• **Your objective**
Extract the entries below, starting at the line that contains "Click the Realtek" and continuing through the end of the entries, and copy those lines unchanged with the pictures left out.

-- Start of The records --

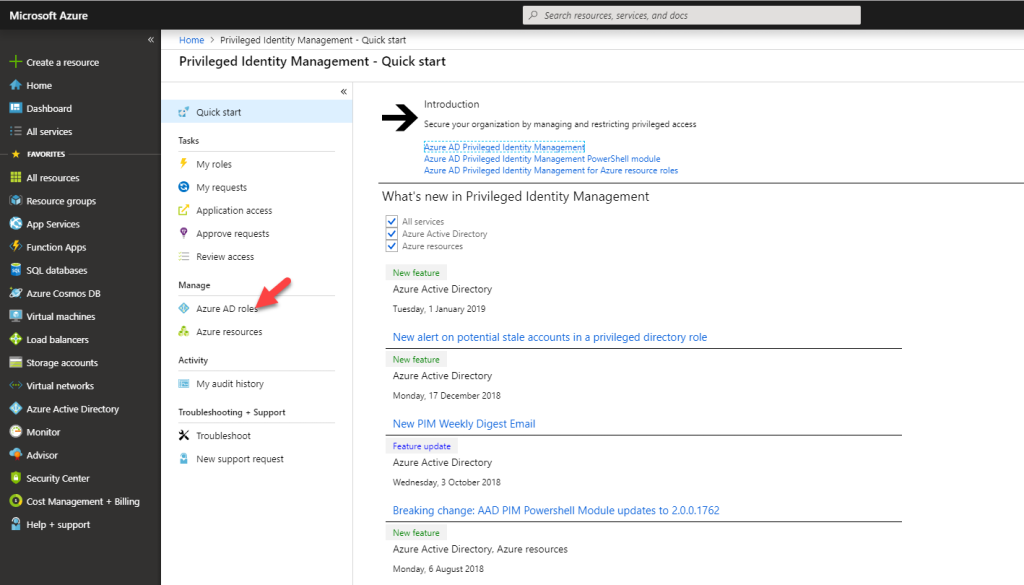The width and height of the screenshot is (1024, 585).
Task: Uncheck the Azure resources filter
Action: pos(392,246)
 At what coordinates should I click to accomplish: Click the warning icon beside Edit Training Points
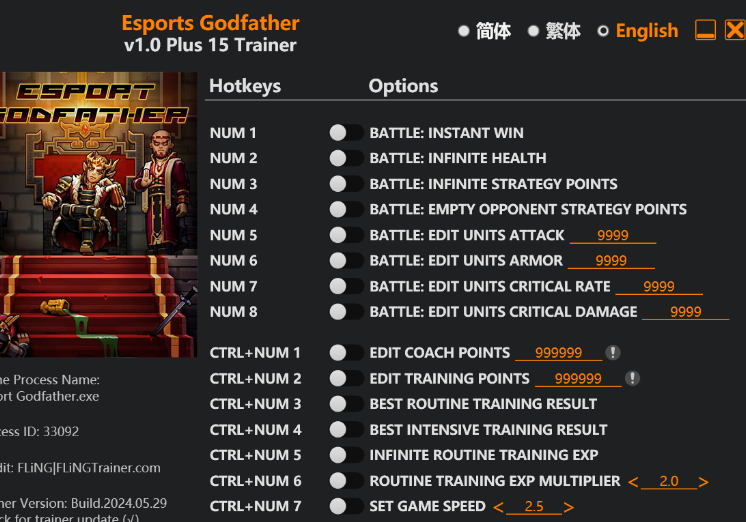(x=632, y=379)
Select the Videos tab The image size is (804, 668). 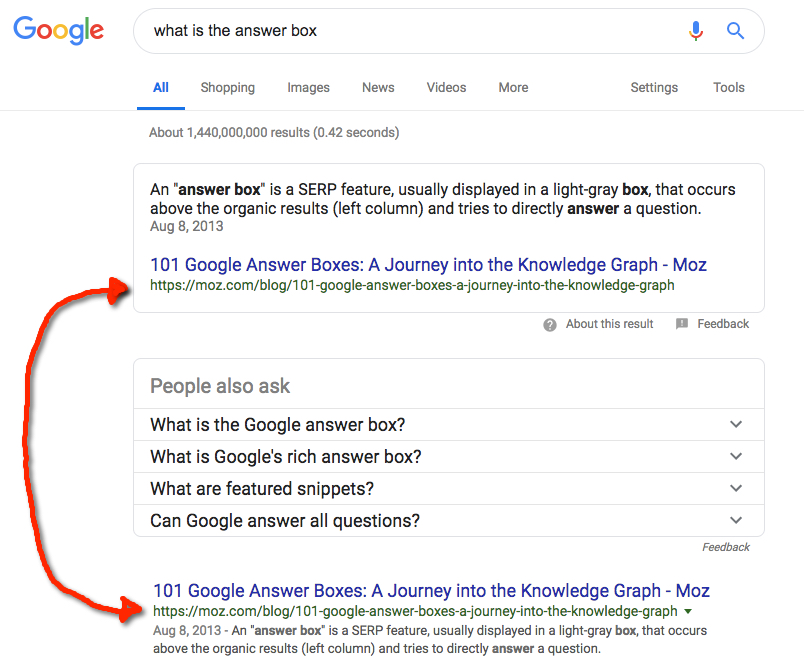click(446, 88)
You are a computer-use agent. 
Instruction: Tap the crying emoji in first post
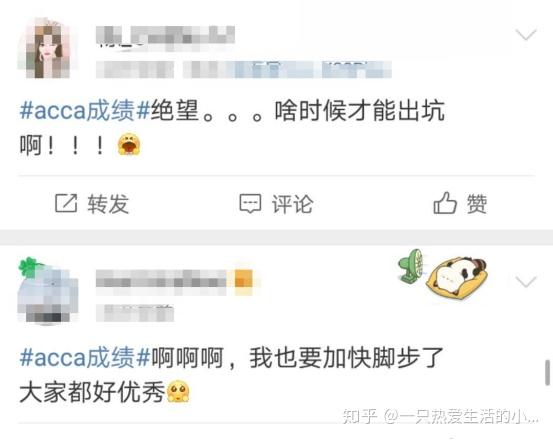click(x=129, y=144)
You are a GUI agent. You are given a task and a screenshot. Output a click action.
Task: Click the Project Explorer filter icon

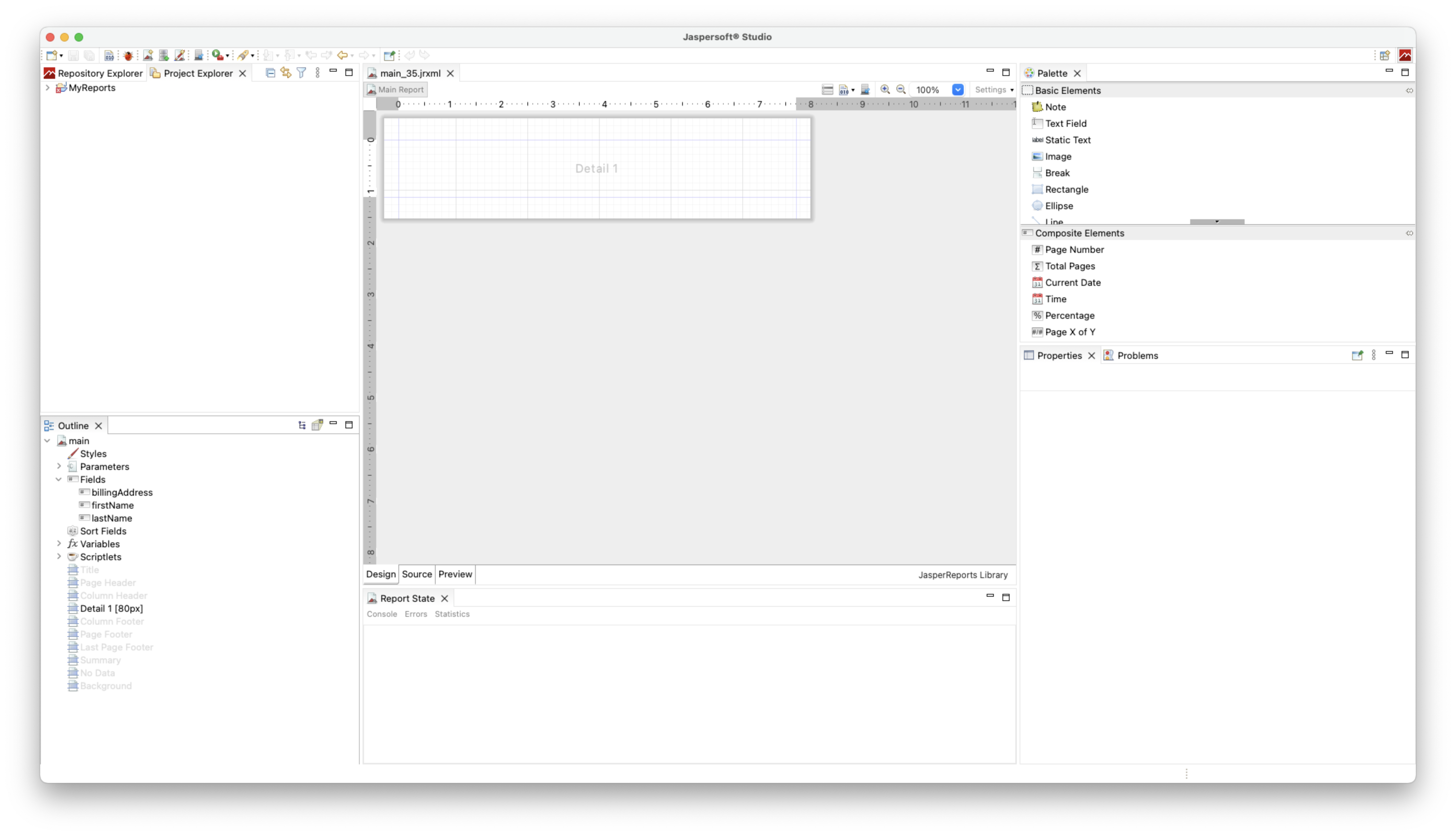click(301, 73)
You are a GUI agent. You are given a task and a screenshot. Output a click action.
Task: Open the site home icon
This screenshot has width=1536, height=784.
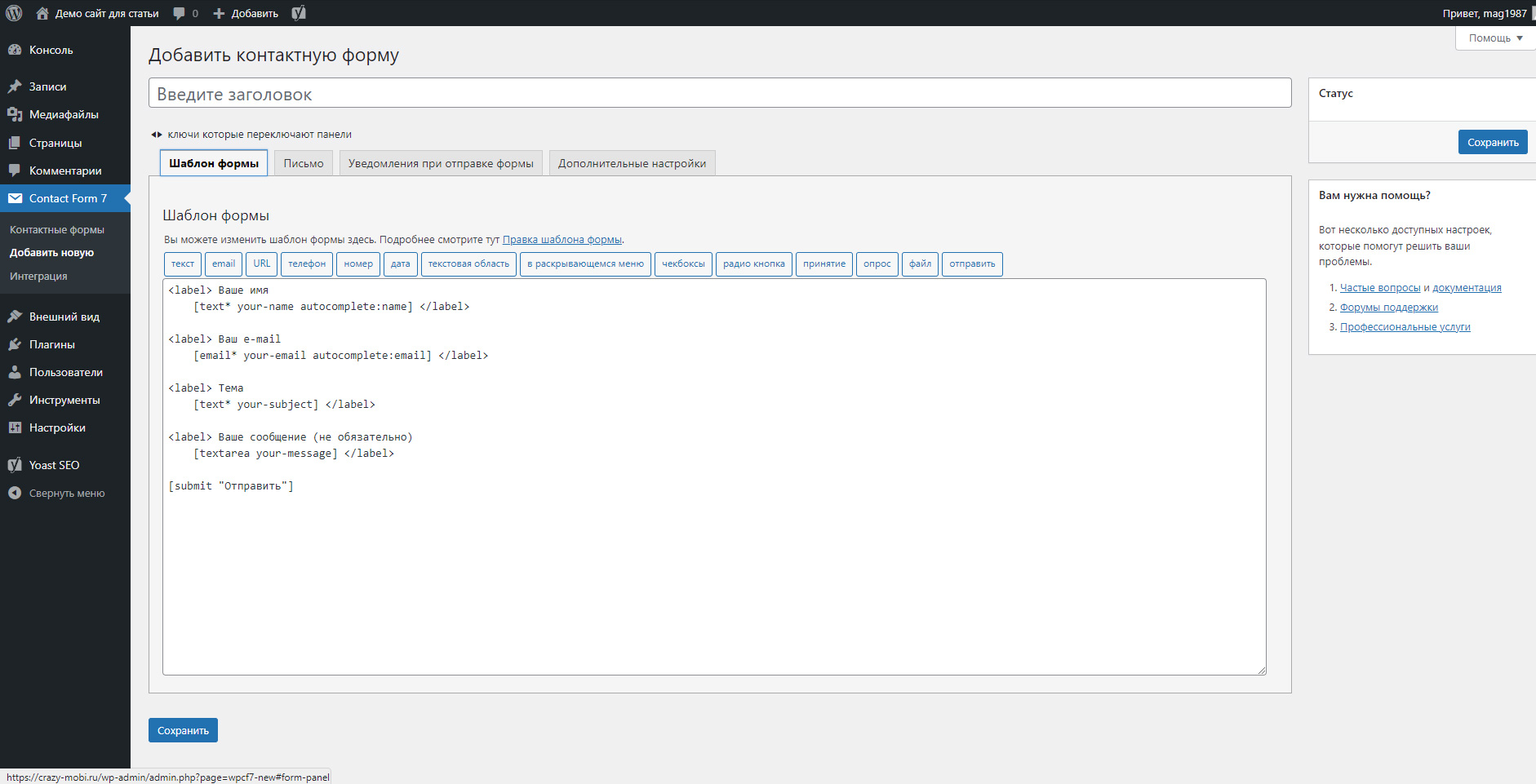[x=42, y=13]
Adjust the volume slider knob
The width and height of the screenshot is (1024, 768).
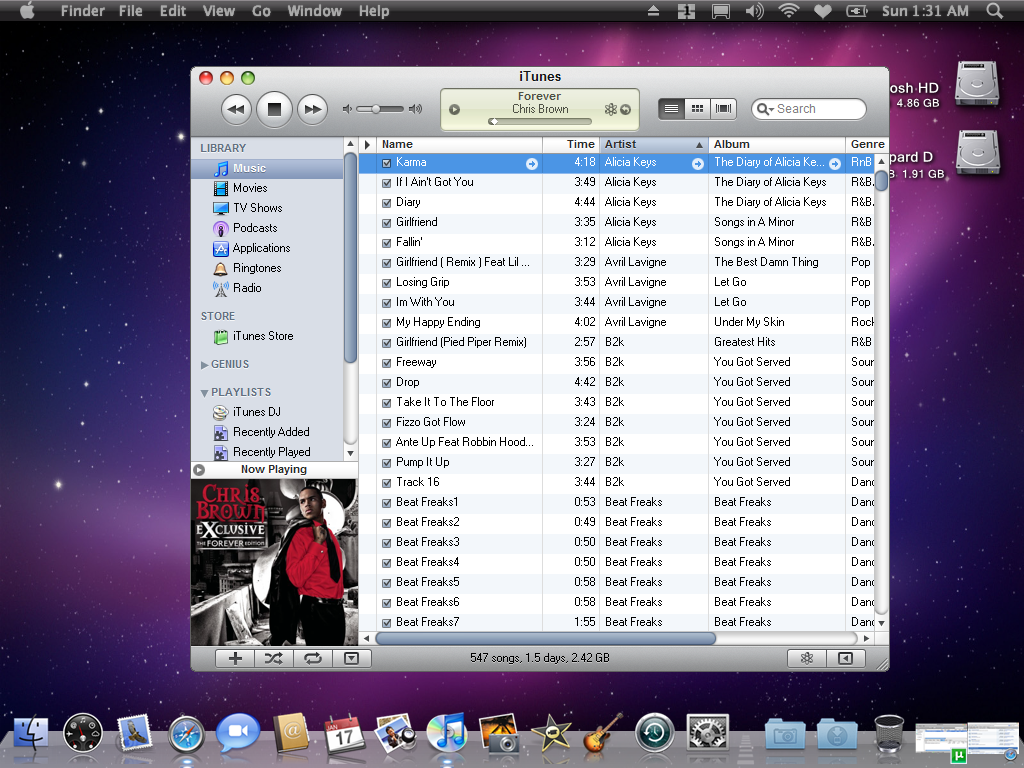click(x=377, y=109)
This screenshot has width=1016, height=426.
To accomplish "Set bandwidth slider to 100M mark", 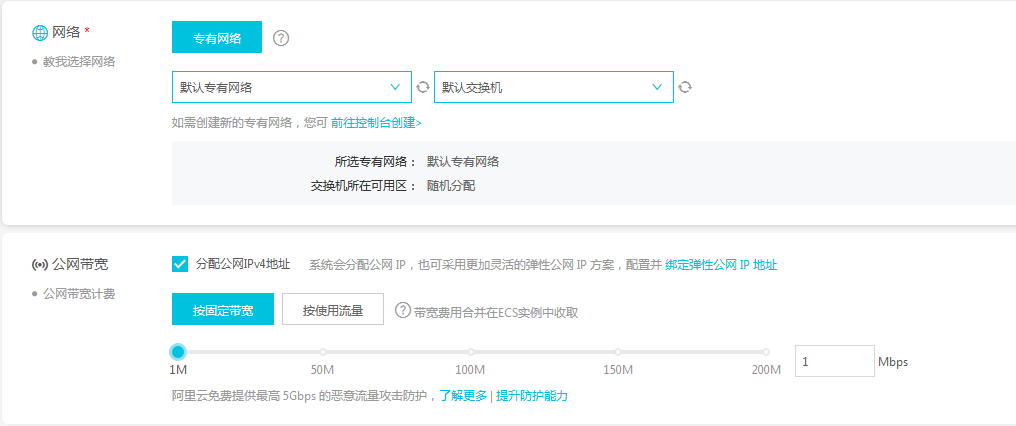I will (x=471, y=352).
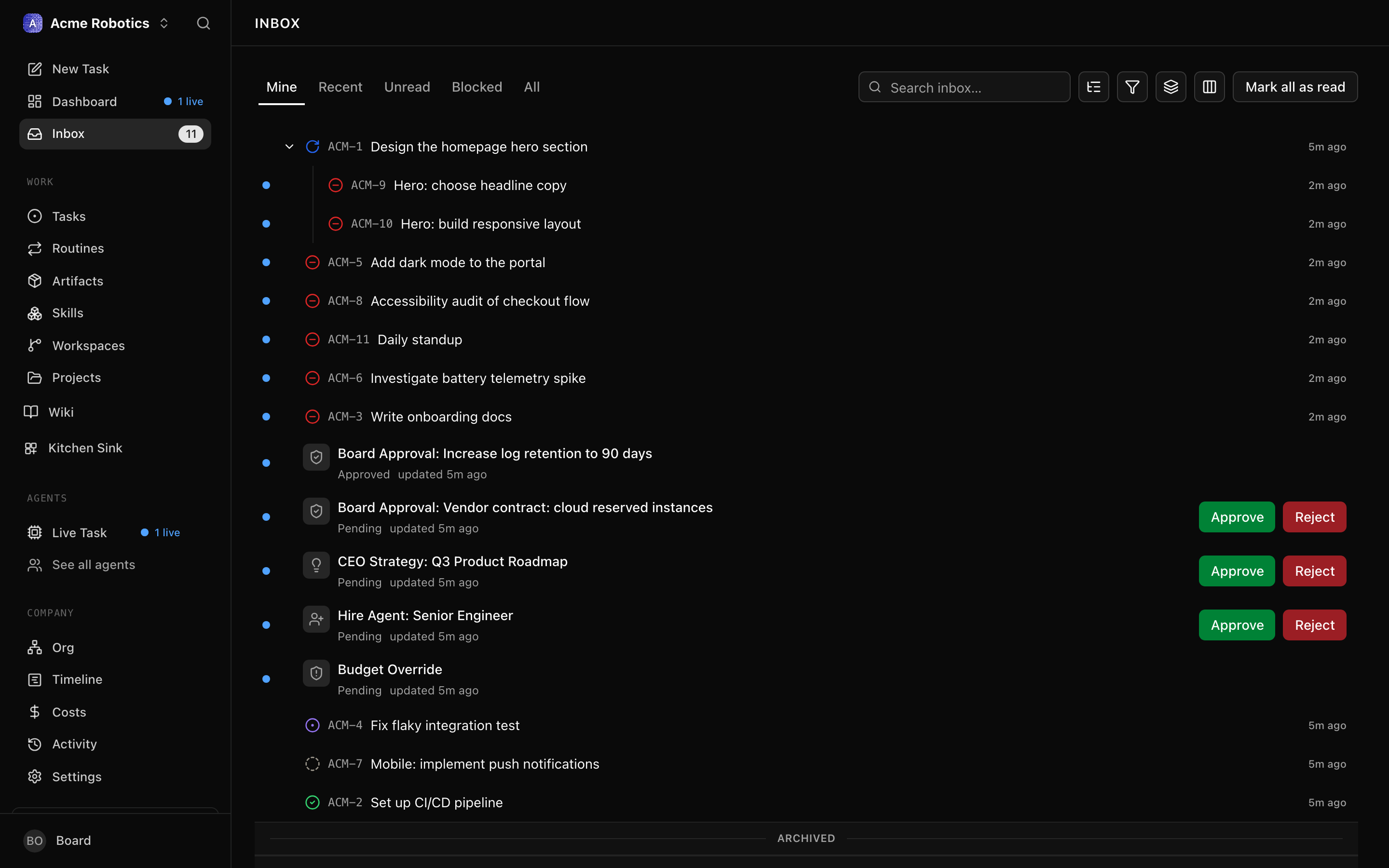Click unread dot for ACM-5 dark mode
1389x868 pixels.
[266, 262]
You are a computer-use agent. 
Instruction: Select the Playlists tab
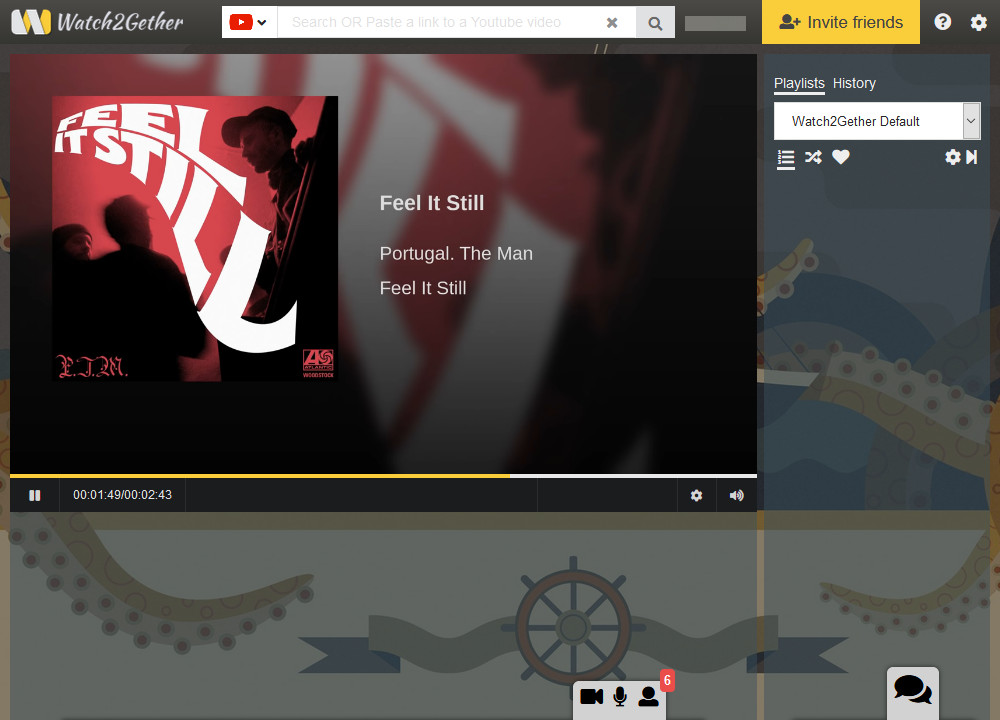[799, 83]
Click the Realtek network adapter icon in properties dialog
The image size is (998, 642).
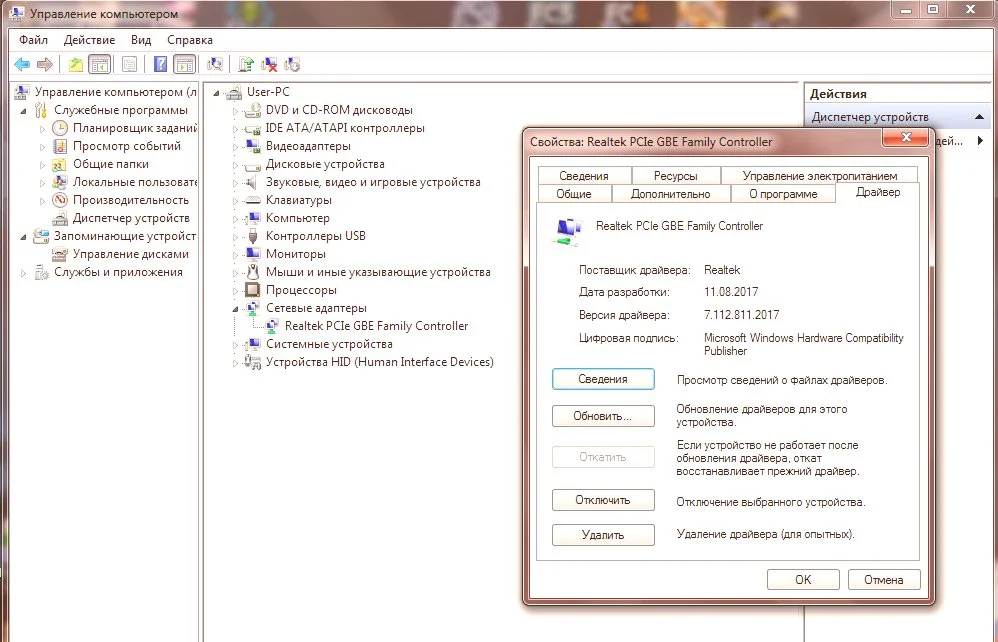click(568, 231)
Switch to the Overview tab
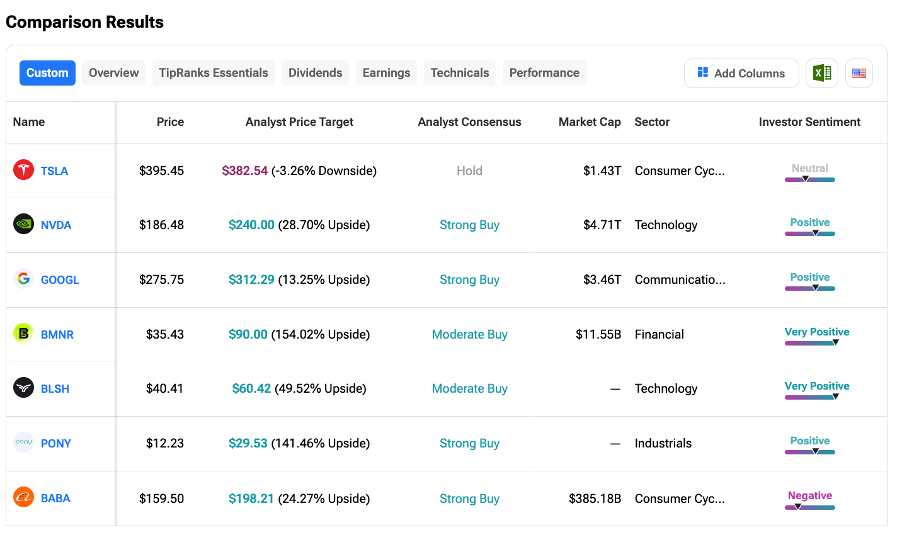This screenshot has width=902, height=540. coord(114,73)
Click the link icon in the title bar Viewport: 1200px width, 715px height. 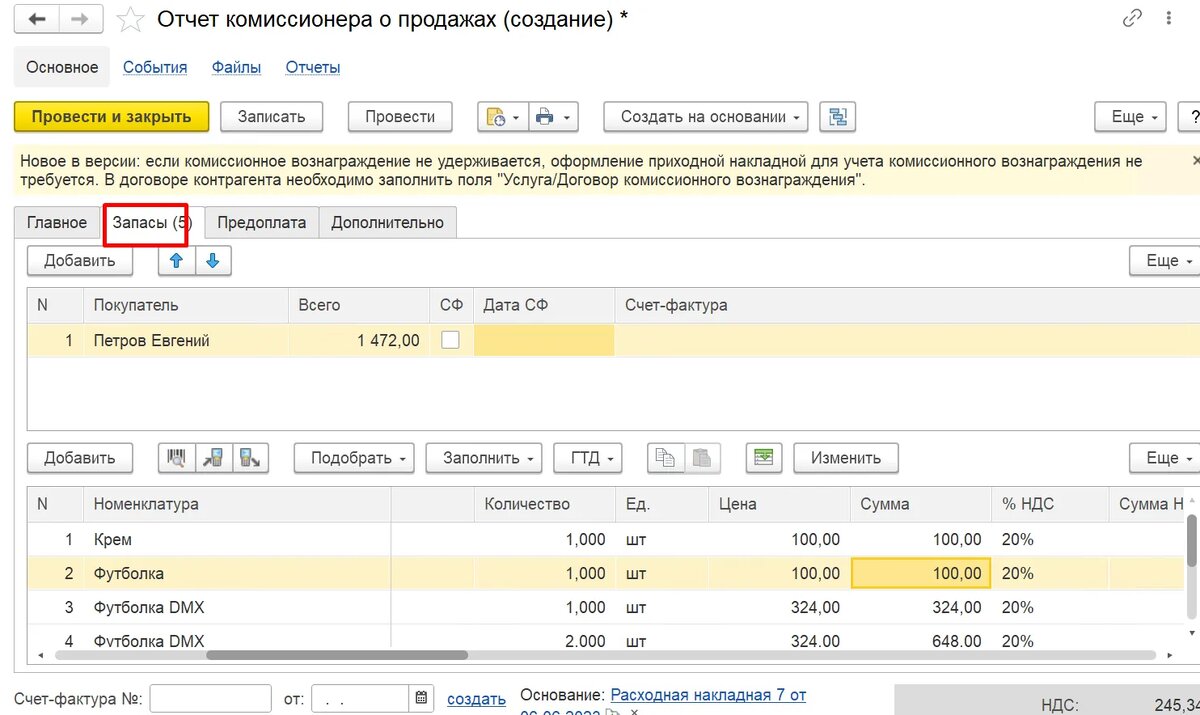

-- End of The records --

• **Answer in full**
Click the Realtek network adapter icon in properties dialog
The image size is (998, 642).
click(568, 231)
Switch to the Overview tab
This screenshot has width=902, height=540. coord(114,73)
Click the link icon in the title bar Viewport: 1200px width, 715px height. 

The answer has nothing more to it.